I know of individual research support staff that have experience optimizing code, or have proactively reached out to specific users to do so, and it seems like something that should be so easy to provide as a service - e.g., - the user can add a flag to some job, the job will be run as normal but with some recording of overall usage metrics, it gets sent to support staff to analyze, and then a report (and possible suggestions are returned, given that the user is able to share code after some back and forth).
Is anyone doing this? If not, why not, and how could we automate it? Assume we have a large group of users, and some cluster resource with support staff and a job manager. What tools could be used, and how might it work?
Just brainstorming here, but maybe sys admins could create a post execution script that returns some data on usage on all nodes, such as the output of “sar” in Linux. I’ve used that before to determine what is happening with CPU, RAM, etc. during different phases of a code running. It is a bit tedious to try to stitch all the information together. Your post has me thinking as I’ve wanted to profile some of what gets run to determine if we can optimize how the nodes are running.
I’m frustrated about this topic, because unlike a lot of things, I’m not actually empowered to do or try anything. It comes down to a game of trying to convince those that are, and I always lose. Does anyone have a cluster resource that is open to experimenting / trying new things that I can help with?

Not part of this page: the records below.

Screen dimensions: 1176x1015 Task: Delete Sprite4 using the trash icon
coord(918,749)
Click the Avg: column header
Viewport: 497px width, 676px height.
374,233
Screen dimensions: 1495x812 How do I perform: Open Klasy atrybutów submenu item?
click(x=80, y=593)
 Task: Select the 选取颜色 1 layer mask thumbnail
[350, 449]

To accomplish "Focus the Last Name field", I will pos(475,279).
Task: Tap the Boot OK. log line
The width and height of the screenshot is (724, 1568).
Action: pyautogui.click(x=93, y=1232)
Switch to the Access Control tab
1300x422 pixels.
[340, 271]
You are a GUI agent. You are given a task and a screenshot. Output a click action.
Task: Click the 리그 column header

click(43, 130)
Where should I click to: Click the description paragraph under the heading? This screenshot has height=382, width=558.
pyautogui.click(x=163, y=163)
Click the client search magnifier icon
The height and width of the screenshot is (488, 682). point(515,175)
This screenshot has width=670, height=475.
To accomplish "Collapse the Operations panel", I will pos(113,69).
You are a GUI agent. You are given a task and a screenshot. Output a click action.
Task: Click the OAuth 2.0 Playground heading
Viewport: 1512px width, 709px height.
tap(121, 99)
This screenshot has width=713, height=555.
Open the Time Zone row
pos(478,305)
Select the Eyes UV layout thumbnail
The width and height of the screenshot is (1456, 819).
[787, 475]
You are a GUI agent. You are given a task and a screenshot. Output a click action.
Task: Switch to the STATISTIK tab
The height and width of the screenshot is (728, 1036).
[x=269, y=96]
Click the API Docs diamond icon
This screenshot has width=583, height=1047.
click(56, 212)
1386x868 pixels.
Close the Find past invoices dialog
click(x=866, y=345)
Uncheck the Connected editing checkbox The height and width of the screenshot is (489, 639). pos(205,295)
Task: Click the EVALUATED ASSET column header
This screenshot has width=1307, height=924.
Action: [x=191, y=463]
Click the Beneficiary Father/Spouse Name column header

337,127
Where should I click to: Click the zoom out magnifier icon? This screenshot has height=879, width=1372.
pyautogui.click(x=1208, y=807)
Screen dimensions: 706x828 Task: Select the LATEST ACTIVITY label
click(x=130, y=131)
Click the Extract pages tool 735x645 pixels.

I had some quick discussion with folks from my team, and while we don’t have bandwidth to develop this, I wanted to share the knowledge in the case / in hopes that if someone did have interest and time, they could have the idea!
Technically, if nodes are between jobs, this makes profiling a bit more complicated but not impossible. We also must take into account having different filesystems. For the major filesystems, it should be done at the Lustre server side, using job statistics provided by Lustre
On the backend , we would need (1) a scalable way to gather these metrics from all Lustre servers (a few tens of servers max, so not big deal), then (2) feed a database with the data;
On the frontend , we need a SSO-enabled web interface to display the data per group/user, likely controlled by Stanford Workgroup (or in your case, whatever identity management / groups your institution uses).
A user could then see their job execution time and all I/O stats performed during the job. That’s the general idea. We likely need a small (virtualized) Slurm+Lustre test platform to develop this.
There are a variety of profiling and optimization tools that could be brought to bear on this kind of problems and I’ve used a lot of them, but what I see mostly is not application optimization bottlenecks such as in the link you provided, but application bottlenecks due to simple IO, often caused by specifying the wrong device for temp files or not pre-staging data to an appropriate device (running tiny, but heavy IO back to a main cluster filesystem instead of using /dev/shm or a local NVME FS). The other problem I see quite often is interfering resource usage where one user’s app is hosing a multi-CPU server, or indeed the entire cluster’s FS via unthinking launching of their app with default options (which is not surprising since there’s no support for teaching any of this to incoming grad students on an official basis).
I’ve come up with profilemyjobs, an unholy goulash of bash and gnuplot that allows users to record long-running processes and also visualize it simultaneously. It records about 30 performance parameters (not all visualized at the same time) and plots them on the same screen so you can see which ones interact without switching screens back and forth, which is a failing of some of the more sophisticated tools available like PCP, XDMoD, etc. It also logs those variables, and autogenerates the gnuplot file to review the plot afterwards. There’s a separate gnuplot pane for detailed disk IO if wanted. Also a wrapper called pmj to submit the whole thing in a batch job (obviously not for same-time viz).
It was an experiment to see how easy it would be to use bash instead of a real programming language to do something useful. I won’t do that again. But it is straight bash, so it ought to be quite portable. Not meant for nanosecond profiling, but for minutes/hours/days profiling.
I came to depend on it for cluster admin as well as debugging overloaded apps, slow IO, memory overflows/constrictions, bad SGE params, etc.